Atelier Mysterious Trilogy Deluxe Pack PS4 Review. Much like last year’s Atelier Dusk Trilogy Deluxe Pack, the Atelier Mysterious Trilogy Deluxe Pack brings together a trio of relatively beloved JRPG titles into a single, attractively priced offering. What you get here for your hard won coinage are deluxe versions of three of Gust’s PlayStation 4 era Atelier games, Atelier Firis: The Alchemist and the Mysterious Journey, Atelier Sophie: The Alchemist of the Mysterious Book and Atelier Lydie & Suelle: The Alchemists and the Mysterious Paintings.
Atelier Mysterious Trilogy Deluxe Pack PS4 Review
A Massive JRPG Package Stuffed With Value, But Which Offers Little For Those Who Have Already Plumbed Its Depths
Here’s the thing – aside from including all the DLC released for those three games and a couple of extra bits and bobs appended to each of them, these are the very same games that you played when they first released on PS4 in 2016, 2017 and 2018. This means that if you’ve already piled hundreds of hours into this attractive JRPG trio, there’s not much here to bring you back to the table; something that the Atelier Dusk Trilogy Deluxe Pack avoided somewhat by remastering three PS3 era games and giving them a nice contemporary coat of paint, tempting stalwart Atelier players back into the fold in the process.
If however you’re a fan of the series and have somehow never played this particular clutch of Atelier games before, or if you’re just a JRPG aficionado in general, then the Atelier Mysterious Trilogy Deluxe Pack will have a lot to offer. So with that in mind, we’ll be taking a look at each of the games before rendering a verdict on the pack as a whole. Ready? Good.
Atelier Sophie: The Alchemist of the Mysterious Book DX
The oldest of the three games in the collection, Atelier Sophie: The Alchemist of the Mysterious Book represents something of a shift in gear for Gust’s long-running Atelier franchise. Though boasting the same highly entertaining fusion of alchemic-fuelled JRPG gameplay and twee visuals at its bedrock, Atelier Sophie: The Alchemist of the Mysterious Book makes something of a radical (and much needed) departure from the other games in the series by removing the mandatory time limit for completing the game which previously existed.
Making Atelier Sophie: The Alchemist of the Mysterious Book a much more newbie friendly prospect in the process, the narrative and general pace of the game also contribute to making Atelier Sophie one of the most relaxing games in the series. More than that, Atelier Sophie serves as a great introduction to the general happy-go-lucky beats of the series, anime visuals and engrossing turn-based combat.

INFORMATION SUPPLIED ->
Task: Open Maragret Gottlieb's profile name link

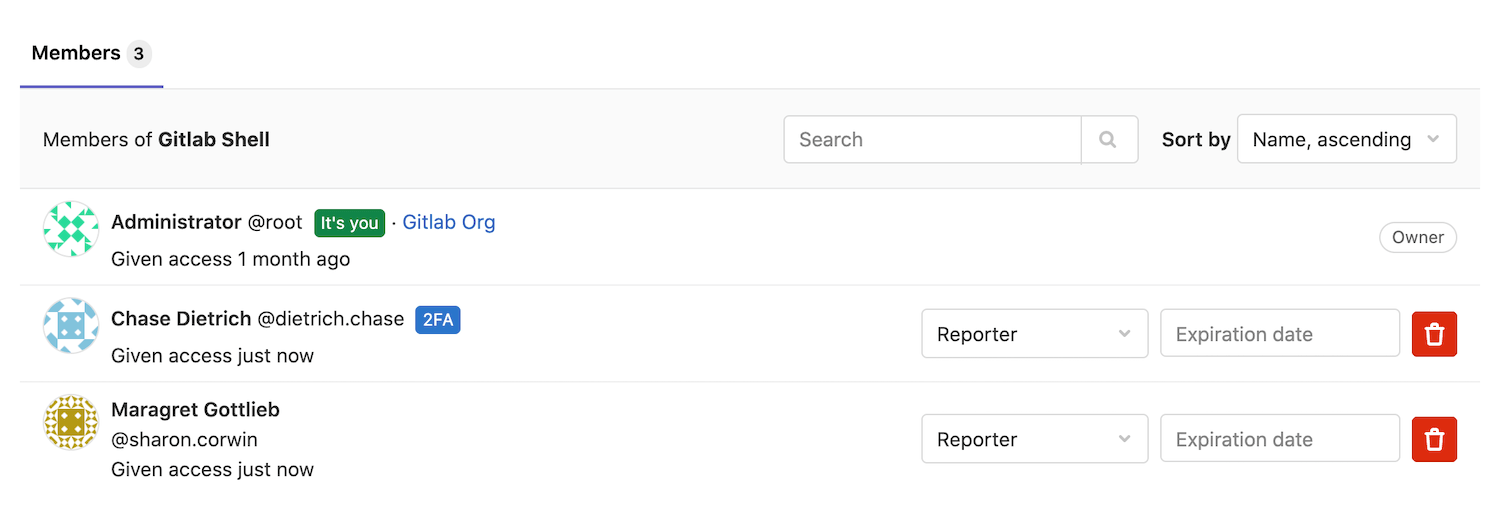Action: pos(195,409)
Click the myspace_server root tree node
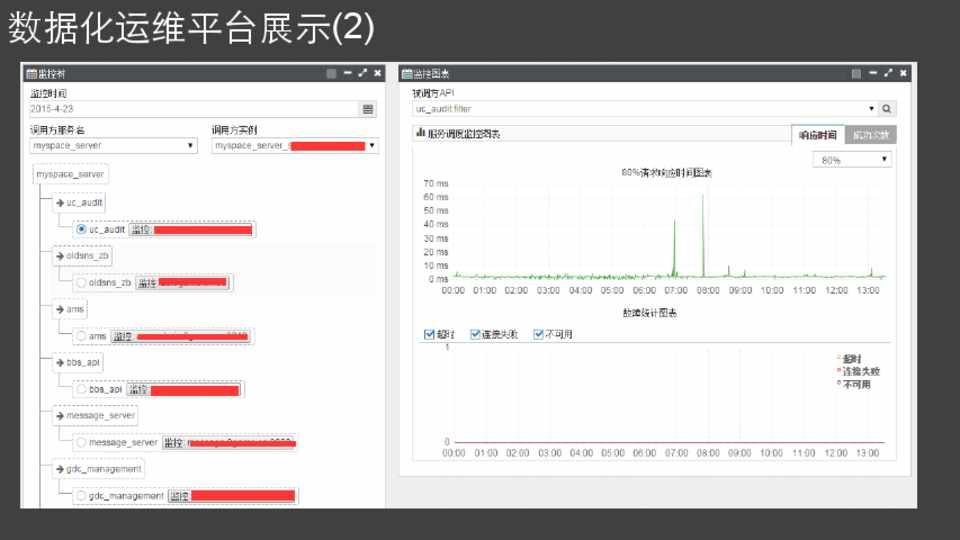The image size is (960, 540). [x=70, y=174]
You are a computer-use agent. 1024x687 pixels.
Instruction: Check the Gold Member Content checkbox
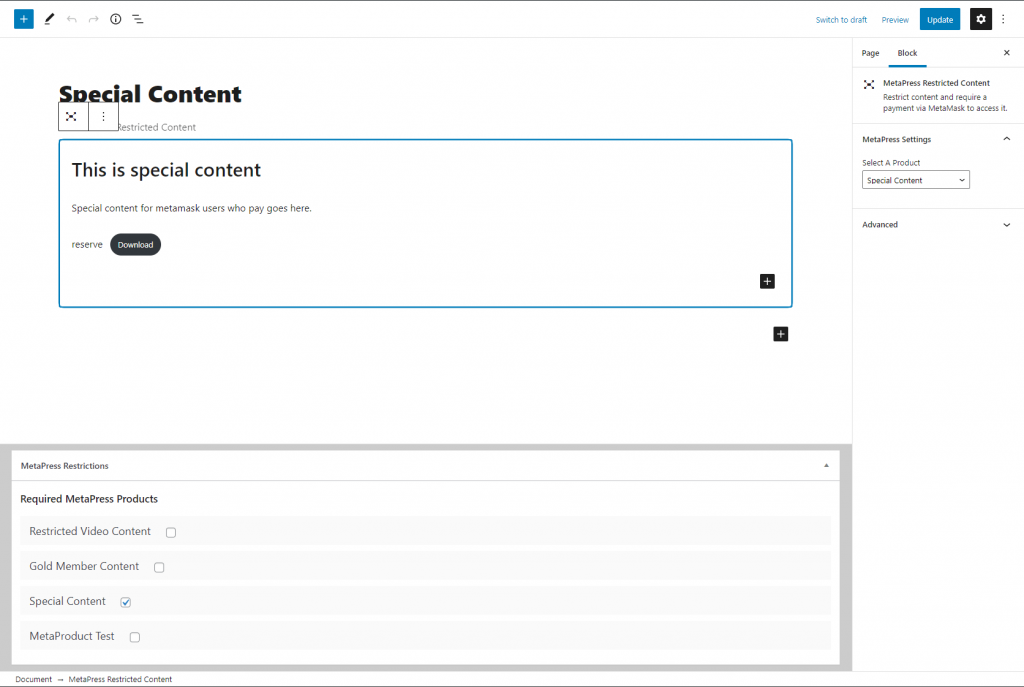pos(158,566)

TO-DO LIST ->
[1] Print the passage of the Atelier Mysterious Trilogy Deluxe Pack review from "Atelier Sophie: The Alchemist of the Mysterious Book DX" up to and including "which previously existed.", reproducing it word for word.
[2] Carry on the Atelier Mysterious Trilogy Deluxe Pack review from the point at which it stops.

OUTPUTS IN ORDER ->
[1]
Atelier Sophie: The Alchemist of the Mysterious Book DX
The oldest of the three games in the collection, Atelier Sophie: The Alchemist of the Mysterious Book represents something of a shift in gear for Gust’s long-running Atelier franchise. Though boasting the same highly entertaining fusion of alchemic-fuelled JRPG gameplay and twee visuals at its bedrock, Atelier Sophie: The Alchemist of the Mysterious Book makes something of a radical (and much needed) departure from the other games in the series by removing the mandatory time limit for completing the game which previously existed.

[2]
For its deluxe release, not only does a massive amount of previously released costume DLC such as costumes and music packs feature, but so too does the an additional epilogue episode and a newly implemented ‘despair’ difficulty level, providing a substantial amount of longevity to a game that is already a good 40-50 hours long.
Atelier Firis: The Alchemist and the Mysterious Journey DX
If Atelier Sophie: The Alchemist of the Mysterious Book was a big leap over the previous games in the series, than so too does Atelier Firis: The Alchemist and the Mysterious Journey boast a similar level of evolution over its predecessor too. Encompassing much larger worlds that are now connected by a series of paths to improve traversal, Atelier Firis feels like the first truly epic game in the franchise, with some of the largest environments ever seen in the series.
Beyond just providing a series of larger levels and worlds to muck about in, Atelier Firis also employs a mix and match approach of the series traditional time-limited takes on the main quest. Here, the first half of the game operates under a strict, but certainly quite manageable time limit, while the second half of the game has no time limit whatsoever.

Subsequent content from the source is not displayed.